El diputado es uno de los grandes apoyos con los que cuenta el primer ministro, con quien tiene en común ser un ferviente ‘brexiter’, y su nombramiento en Downing Street es hasta el momento el movimiento más importante del premier en una reestructuración planteada para apaciguar los ánimos tras el escándalo del ‘partygate’, que ha estado a punto de costarle a Johnson su cargo (de momento, aguanta) y que ha provocado la ira de una población que se lo perdonaba todo, hasta que salió a la luz que en dependencias del gobierno corrió el alcohol en varios eventos mientras estaba vigente el confinamiento por el Covid-19. Después de que la funcionaria Sue Gray presentara parte de las conclusiones de una investigación al respecto, el primer ministro prometió en el Parlamento que habría cambios en el funcionamiento de sus dependencias oficiales. Y en ello está.

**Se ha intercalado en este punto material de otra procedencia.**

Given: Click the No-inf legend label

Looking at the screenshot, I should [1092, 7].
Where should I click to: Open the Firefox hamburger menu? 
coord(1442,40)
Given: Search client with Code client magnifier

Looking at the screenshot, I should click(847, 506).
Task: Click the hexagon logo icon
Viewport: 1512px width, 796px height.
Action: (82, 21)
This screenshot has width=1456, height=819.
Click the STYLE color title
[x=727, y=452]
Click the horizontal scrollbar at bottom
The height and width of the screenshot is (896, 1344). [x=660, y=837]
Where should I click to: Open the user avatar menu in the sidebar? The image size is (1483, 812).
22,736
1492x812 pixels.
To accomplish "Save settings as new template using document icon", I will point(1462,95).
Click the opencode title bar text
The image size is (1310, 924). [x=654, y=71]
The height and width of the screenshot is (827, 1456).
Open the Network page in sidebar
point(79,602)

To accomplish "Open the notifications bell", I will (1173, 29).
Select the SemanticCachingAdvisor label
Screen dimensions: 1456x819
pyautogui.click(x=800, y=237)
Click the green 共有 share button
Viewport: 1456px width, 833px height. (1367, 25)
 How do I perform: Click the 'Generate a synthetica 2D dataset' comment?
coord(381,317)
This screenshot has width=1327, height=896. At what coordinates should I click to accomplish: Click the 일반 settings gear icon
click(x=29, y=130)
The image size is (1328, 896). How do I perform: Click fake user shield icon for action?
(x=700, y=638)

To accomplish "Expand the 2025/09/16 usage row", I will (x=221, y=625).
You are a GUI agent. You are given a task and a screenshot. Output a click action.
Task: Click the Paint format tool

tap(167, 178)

Un portavoz de Downing Street aseguró este martes que es «importante que hiciéramos cambios inmediatos para mejorar el funcionamiento operativo del Número 10», y que además dichos cambios ayudarían a «mejorar las relaciones con los parlamentarios», algunos de los cuales han pedido la renuncia de Johnson, mientras que otros han entregado sus cartas de «no confianza» al Comité 1922, que podría activar una votación para decidir el futuro de Johnson como líder del partido y como primer ministro. El portavoz del premier añadió, con respecto al nombramiento de Rees-Mogg, que esta es una prueba del «énfasis» que el primer ministro está poniendo en «seguir buscando formas de aprovechar al máximo la salida de la UE». Cabe recordar que Rees-Mogg dijo una vez que dejar la UE sería «la mayor oportunidad económica para este país».
‘Partygate’
El nuevo líder en los Comunes es Mark Spencer, hasta ahora encargado de mantener la disciplina parlamentaria (‘whip’, en inglés) puesto que será ocupado por el diputado Chris Heaton-Harris, que llevaba tan solo dos meses apoyando a Truss en las conversaciones con Bruselas sobre el Protocolo de Irlanda del Norte. Todos estos cambios, y los que vendrán, son con los que Johnson pretende pasar la página del ‘partygate’ y recuperar la confianza de sus electores y de sus parlamentarios, especialmente de quienes están a favor del Brexit y que empiezan a dudar de las promesas hechas por el premier sobre los beneficios de esta separación.